Move implementation of upsert from Table to Transaction
Rationale for this change
Previously, the upsert functionality was implemented at the table level, which meant it always initiated a new Transaction. This change moves the upsert implementation to the Transaction level while keeping table.upsert(...) as an entry point.
With this refactor, end users now have the flexibility to call upsert in two ways:
table.upsert(...)– which still starts a new transaction.transaction.upsert(...)– allowing upserts within an existing transaction.
Are these changes tested?
Using existing tests.
Are there any user-facing changes?
Yes. This change enables users to perform upserts within an existing transaction using transaction.upsert(...), in addition to the existing table.upsert(...) method.
I think since the transaction wrapper has been moved out, there should be a unit test added to do partial upsert and then throw an error and ensure the rollback occurs and we are not left in a state where a partial upsert succeeded.
Example:
- start an upsert
- let the update succeed
- force an error on the insert component
- rollback the transaction and make sure the update did not persist
Just my thoughts 😃. Thanks, Matt
Agree! I will work on the test.
With "update" you mean "delete", right?
Agree! I will work on the test.
With "update" you mean "delete", right?
Hey sorry; just saw this; when i mean update, i mean it invokes an "overwrite" operation, which i believe is what delete's also trigger under the covers. 😀
There is a nice edgecase here..
tbl = catalog.create_table(identifier, schema=schema)

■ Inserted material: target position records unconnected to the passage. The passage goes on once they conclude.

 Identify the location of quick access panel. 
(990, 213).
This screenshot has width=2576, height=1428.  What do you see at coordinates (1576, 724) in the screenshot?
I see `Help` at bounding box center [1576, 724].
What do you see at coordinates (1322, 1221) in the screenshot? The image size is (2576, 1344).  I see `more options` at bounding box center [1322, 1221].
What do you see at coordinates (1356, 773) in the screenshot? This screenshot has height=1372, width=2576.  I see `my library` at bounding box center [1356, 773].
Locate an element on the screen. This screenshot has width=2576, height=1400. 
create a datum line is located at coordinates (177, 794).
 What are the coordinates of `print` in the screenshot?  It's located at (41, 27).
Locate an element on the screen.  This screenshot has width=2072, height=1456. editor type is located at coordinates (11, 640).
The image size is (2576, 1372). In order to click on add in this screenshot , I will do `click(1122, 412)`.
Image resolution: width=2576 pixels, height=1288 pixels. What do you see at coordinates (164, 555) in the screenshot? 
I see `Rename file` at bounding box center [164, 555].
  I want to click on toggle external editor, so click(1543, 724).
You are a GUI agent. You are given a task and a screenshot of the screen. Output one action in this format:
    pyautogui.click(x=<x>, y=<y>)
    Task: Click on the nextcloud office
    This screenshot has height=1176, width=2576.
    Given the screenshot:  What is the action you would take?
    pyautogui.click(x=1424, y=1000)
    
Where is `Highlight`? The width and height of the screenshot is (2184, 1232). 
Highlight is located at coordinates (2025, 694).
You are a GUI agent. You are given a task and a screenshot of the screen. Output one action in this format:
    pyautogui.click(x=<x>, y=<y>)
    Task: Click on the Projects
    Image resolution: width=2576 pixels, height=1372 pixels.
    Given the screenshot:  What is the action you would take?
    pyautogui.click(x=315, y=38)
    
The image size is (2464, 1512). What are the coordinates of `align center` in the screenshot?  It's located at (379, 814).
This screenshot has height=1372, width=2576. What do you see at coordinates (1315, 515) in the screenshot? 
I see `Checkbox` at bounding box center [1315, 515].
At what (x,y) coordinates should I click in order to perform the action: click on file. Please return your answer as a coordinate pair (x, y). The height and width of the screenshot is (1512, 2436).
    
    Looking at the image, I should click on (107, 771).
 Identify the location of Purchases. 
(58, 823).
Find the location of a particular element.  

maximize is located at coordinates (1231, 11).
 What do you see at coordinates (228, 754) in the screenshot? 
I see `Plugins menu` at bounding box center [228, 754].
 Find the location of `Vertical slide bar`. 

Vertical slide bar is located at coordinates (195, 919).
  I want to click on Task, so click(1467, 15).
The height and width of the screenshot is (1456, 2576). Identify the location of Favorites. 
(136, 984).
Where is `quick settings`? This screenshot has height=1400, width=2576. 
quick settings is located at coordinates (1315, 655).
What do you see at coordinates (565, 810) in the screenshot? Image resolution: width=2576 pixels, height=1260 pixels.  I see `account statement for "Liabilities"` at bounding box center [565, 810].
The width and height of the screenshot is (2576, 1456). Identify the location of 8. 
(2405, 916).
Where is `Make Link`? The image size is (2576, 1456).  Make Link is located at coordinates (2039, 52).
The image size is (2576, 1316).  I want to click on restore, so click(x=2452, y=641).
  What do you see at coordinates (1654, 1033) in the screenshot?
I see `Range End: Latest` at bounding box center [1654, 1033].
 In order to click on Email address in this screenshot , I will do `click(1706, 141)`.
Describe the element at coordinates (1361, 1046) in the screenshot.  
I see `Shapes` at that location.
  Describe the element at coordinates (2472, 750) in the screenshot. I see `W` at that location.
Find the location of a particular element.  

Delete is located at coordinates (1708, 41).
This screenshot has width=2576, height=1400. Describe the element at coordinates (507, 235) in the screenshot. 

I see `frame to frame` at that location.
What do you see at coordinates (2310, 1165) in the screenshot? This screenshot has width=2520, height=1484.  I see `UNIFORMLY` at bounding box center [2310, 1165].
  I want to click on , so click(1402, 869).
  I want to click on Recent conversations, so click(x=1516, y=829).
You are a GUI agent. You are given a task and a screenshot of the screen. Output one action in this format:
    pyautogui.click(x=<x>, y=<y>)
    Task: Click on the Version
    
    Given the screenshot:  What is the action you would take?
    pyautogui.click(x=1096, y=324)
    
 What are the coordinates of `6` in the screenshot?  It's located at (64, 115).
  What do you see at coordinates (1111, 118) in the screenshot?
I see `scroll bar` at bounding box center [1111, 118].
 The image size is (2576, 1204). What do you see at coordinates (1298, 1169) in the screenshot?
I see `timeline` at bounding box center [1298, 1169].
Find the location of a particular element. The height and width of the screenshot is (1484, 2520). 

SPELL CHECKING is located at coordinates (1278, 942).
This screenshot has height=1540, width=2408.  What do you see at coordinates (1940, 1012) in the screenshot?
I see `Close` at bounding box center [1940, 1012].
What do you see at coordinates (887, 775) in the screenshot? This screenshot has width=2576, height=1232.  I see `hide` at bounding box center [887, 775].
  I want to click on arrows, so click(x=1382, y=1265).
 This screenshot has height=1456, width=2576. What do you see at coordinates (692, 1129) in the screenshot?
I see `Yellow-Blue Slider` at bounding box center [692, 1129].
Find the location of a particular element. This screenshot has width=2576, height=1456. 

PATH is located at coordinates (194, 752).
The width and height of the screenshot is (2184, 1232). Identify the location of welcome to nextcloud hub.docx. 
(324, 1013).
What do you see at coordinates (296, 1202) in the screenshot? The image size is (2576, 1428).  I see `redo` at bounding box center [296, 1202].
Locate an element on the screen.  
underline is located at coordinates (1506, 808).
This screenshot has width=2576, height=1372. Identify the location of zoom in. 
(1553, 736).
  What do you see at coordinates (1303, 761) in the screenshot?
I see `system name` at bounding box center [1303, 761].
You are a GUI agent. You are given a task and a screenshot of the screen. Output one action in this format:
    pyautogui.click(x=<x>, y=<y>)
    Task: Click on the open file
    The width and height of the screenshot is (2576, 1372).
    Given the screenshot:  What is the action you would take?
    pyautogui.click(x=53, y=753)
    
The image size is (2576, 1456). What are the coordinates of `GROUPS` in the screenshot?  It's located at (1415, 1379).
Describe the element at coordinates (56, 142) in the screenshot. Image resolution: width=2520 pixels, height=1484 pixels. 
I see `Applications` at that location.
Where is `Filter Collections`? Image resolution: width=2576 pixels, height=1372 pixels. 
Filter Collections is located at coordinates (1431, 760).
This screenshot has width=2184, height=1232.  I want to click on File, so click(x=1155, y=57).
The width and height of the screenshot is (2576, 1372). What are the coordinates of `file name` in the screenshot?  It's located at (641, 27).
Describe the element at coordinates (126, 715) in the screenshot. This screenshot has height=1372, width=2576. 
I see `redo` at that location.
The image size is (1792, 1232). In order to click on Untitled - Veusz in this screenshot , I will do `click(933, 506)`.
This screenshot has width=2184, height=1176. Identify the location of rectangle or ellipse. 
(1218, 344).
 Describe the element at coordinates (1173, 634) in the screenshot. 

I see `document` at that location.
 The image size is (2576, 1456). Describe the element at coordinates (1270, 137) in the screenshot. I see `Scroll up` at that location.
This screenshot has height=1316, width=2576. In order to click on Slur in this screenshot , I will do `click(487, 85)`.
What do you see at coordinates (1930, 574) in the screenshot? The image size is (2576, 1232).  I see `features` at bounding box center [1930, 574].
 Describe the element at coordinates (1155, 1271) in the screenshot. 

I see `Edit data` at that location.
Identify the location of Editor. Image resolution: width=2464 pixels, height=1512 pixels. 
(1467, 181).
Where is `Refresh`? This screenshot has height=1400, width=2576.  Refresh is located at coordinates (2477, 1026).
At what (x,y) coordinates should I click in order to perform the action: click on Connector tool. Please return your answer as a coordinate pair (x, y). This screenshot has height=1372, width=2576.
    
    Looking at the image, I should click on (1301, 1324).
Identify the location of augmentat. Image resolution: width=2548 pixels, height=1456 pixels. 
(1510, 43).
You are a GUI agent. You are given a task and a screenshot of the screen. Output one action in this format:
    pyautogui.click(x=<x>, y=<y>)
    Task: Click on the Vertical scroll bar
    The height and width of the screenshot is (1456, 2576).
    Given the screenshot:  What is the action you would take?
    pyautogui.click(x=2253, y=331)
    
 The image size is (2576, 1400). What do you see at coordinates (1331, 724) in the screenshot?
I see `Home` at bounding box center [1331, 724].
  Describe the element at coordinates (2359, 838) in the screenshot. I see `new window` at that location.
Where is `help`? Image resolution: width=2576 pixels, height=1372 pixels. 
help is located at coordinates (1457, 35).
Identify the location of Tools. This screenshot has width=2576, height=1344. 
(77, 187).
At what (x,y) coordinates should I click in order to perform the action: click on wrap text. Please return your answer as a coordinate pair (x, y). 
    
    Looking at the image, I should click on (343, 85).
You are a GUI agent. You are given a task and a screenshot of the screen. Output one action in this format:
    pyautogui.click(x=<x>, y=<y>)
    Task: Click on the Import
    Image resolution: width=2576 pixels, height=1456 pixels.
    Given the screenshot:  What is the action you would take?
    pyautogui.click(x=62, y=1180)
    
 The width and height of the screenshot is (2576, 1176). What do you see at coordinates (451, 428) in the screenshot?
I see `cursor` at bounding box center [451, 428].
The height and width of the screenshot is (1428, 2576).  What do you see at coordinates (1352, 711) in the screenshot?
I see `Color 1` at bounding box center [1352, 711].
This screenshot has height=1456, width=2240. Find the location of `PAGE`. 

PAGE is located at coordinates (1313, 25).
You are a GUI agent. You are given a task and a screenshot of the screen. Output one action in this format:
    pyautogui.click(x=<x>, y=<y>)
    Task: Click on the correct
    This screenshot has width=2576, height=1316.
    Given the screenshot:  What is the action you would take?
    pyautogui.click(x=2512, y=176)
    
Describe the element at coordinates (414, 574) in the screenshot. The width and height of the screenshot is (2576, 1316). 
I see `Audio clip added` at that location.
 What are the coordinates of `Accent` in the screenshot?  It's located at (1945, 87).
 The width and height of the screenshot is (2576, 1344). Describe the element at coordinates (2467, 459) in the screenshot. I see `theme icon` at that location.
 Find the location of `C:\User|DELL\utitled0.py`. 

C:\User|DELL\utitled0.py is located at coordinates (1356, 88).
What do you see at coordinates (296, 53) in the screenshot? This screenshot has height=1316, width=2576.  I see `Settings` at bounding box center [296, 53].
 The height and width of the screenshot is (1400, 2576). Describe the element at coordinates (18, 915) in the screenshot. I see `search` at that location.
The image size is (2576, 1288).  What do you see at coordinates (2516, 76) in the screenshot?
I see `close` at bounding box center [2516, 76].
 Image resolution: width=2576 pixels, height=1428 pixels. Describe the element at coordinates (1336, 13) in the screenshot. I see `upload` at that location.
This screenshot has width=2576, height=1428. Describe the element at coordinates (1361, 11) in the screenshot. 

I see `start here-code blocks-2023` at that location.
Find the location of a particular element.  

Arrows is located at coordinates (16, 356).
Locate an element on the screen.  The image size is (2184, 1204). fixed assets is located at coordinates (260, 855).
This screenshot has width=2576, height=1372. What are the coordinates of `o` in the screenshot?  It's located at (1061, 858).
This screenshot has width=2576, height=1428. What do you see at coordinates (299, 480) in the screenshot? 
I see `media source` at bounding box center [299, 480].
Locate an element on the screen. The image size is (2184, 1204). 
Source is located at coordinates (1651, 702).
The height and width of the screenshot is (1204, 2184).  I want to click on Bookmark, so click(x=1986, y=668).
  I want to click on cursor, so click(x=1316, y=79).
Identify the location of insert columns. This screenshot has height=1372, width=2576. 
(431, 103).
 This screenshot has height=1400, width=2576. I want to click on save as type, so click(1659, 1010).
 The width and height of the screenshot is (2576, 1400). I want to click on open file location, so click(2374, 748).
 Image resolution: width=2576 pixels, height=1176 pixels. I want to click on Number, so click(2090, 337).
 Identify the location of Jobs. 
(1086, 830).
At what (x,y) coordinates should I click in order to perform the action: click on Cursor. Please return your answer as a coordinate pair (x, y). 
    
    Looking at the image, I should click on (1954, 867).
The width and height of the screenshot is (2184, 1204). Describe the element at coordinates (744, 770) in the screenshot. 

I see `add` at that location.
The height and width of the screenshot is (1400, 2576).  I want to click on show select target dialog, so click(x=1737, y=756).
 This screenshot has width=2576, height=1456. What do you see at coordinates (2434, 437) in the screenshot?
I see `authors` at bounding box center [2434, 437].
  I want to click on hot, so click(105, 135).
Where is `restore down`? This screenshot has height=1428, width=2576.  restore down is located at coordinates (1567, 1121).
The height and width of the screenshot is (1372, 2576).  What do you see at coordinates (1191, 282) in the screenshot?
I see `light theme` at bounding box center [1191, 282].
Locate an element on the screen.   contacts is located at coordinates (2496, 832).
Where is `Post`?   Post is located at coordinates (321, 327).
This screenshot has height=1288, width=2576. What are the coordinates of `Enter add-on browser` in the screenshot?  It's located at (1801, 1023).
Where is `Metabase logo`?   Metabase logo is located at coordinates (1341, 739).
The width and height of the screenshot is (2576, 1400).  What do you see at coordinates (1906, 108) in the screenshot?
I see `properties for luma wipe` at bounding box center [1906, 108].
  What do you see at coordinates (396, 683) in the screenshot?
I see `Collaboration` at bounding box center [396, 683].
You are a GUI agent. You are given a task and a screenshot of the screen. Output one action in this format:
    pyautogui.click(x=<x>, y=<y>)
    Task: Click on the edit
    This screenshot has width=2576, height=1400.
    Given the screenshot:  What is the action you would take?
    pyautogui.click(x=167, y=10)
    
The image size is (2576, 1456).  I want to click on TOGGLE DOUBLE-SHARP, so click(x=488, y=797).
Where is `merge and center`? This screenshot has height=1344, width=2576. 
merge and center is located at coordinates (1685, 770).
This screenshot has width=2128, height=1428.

# Define exact schema: required int32 and required string
arrow_schema = pa.schema([
pa.field("id", pa.int32(), nullable=False),
pa.field("name", pa.string(), nullable=False),
])
tbl.append(pa.Table.from_pylist([{"id": 1, "name": "Alice"}], schema=arrow_schema))
df = pa.Table.from_pylist([{"id": 2, "name": "Bob"}, {"id": 1, "name": "Alicia"}], schema=arrow_schema)
with tbl.transaction() as txn:
txn.upsert(df, join_cols=["id"])
# This will re-insert Bob, instead of reading the uncommitted changes and ignore Bob
txn.upsert(df, join_cols=["id"])
@Fokko should it be possible to read uncommitted changes?
@Fokko should it be possible to read uncommitted changes?
Yes, it should. If you do a subsequent upsert with the same data, it should be a no-op. This should be the case today, otherwise, https://github.com/apache/iceberg-python/pull/1903 will fix this.
now that #1903 is merged, could you rebase this PR?